The list is endless and they were not just from Dublin or Ireland. As John Kenny, the founder of Shamrock Soccer Club, wrote in 1965: "The social structure here could easily be changed by a simple application of the Shamrock creed — Good Sportsmanship and good fun. Seeing Scots, Irish, English and Americans playing side by side convinces me that it can be done."

The ’80s, ’90s

Great personalities that won the Knickerbocker Cup in 1965 set up the Shamrocks and Victor Bennett, Eamon Newman and Pete McLean welcomed the massive influx of players during the mid 1980s.

Paul Wilson could not get into Bennett’s side initially and for nearly two seasons he waited on the sidelines. Finally, an opportunity arose and Wilson has never looked back. He graduated from Mercy College then began his soccer journey as a player for Shamrock, Mercy head coach, and a top recruiter.

The club found solidity in Donovans during the 1980s after moving from the once Horse and Jockey in Woodside. Those of you who were there will never forget the boots that hung from the ceiling. The psychological torment that Robbie Kilbaine and Co. dished out to regulars. A big and new influence in the club was Paddy Archbold, who claims his 19 goals in one season for the club is a record.

While the craic was always unstoppable, so too was the Shamrock game. What seems to have been forgotten is that the Shamrocks were indeed relegated during this spell. It was around a time of uncertainty that the Rocks were talking of moving on to a new base. Now in Division 2, the politics did not matter anymore, the job at hand was promotion. Like the current team, they were able to do it in one year and win a cup. The most outstanding player that year was Richie Doran, whose midfield competitiveness and simplicity guided the Rocks back to D 1.

### Data under study:
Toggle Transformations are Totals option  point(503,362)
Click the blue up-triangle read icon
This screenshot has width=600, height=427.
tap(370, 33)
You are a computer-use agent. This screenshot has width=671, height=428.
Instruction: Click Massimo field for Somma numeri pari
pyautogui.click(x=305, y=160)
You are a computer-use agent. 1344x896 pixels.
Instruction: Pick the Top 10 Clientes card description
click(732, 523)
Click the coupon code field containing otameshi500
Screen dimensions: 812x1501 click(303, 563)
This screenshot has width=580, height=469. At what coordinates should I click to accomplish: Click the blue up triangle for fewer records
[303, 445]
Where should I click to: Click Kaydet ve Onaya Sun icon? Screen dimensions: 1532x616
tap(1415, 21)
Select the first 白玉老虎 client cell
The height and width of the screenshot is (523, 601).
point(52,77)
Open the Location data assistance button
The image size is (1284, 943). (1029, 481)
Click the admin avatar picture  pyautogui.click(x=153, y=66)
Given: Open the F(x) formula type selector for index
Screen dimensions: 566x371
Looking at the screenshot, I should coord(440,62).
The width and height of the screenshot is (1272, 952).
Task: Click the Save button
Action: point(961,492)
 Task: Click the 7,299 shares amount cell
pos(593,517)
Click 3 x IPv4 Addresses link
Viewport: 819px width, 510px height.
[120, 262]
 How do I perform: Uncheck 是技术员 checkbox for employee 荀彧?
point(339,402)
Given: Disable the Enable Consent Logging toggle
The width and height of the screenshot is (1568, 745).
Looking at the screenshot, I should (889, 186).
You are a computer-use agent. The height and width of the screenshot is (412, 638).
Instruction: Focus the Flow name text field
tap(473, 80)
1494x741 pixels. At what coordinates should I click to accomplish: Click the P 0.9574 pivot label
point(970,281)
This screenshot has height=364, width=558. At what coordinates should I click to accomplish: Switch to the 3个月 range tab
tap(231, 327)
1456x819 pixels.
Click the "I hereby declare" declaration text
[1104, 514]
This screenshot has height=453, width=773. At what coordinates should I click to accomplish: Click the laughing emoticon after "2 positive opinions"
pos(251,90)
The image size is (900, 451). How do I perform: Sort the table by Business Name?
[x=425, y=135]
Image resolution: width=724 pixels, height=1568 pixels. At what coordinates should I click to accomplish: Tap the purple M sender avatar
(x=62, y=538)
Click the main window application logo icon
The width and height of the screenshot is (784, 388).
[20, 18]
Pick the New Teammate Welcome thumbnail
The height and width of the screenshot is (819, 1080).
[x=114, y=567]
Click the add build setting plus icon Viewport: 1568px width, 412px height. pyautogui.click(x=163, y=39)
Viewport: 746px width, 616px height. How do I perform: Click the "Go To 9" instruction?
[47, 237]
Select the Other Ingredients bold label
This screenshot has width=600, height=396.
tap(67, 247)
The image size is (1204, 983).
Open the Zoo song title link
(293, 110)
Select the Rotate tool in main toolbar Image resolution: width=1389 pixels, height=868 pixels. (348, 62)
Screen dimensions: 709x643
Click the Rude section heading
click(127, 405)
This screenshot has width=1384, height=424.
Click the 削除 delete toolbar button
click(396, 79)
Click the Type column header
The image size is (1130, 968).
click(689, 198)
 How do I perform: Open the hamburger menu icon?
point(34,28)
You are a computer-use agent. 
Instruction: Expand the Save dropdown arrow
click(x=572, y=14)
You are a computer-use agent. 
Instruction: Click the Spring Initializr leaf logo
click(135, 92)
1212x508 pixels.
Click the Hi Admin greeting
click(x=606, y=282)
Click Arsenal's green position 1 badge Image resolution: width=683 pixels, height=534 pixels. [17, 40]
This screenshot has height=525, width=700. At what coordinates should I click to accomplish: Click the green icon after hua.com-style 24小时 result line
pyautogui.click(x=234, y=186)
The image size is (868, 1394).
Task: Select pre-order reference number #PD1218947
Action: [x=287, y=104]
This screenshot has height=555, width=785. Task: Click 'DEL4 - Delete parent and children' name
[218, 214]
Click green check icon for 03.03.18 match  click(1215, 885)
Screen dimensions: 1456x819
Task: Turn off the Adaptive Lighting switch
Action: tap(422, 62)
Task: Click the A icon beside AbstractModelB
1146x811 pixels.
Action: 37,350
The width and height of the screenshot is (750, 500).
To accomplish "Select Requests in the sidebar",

### What you have to do:
Carry on the history of the Shamrock Soccer Club from the point where the text ends. The records are from a different source than the text.

### Result of this task:
When the club moved to Stephen’s Green in Sunnyside in the late ’80s, the Shamrocks of yore — Frankie Campbell, the Gaynors, the Freemans and many others — moved on in career and changed local. Few remained with the club, but the ones who did — Eltin Coleman, Mick Haley, Paul Woodley and Andy Powell, among others — were to guide the ’90s into the new millennium.

John Guildea turned the football around again and again as the club moved from the Green to Cheers and back to the now Gilligans. None other than David Scotty Shelvin, who brought law and order to meetings, spearheaded the strength of the committee.

"It was unbelievable here when I came to my first meeting, everybody was talking at the same time, it was chaos. Who was running the meetings?" he said.

Going into his 12th year now, yet again his last one, Shelvin claims that "coming back from two down to make it 4-all with the Albanians, we knew we had escaped relegation."

The committee consisting of John Guildea, Sean Conlon, Dermot Clarke, Robbie Walsh, Paul Wilson, Eugene Smyth, Bart O’Rourke, P.J. Doherty and Terry Horan have brought the Shamrocks into a new era. Having Niall Quinn as guest of honor in 1996 indicated the club was on its way to bigger and better things.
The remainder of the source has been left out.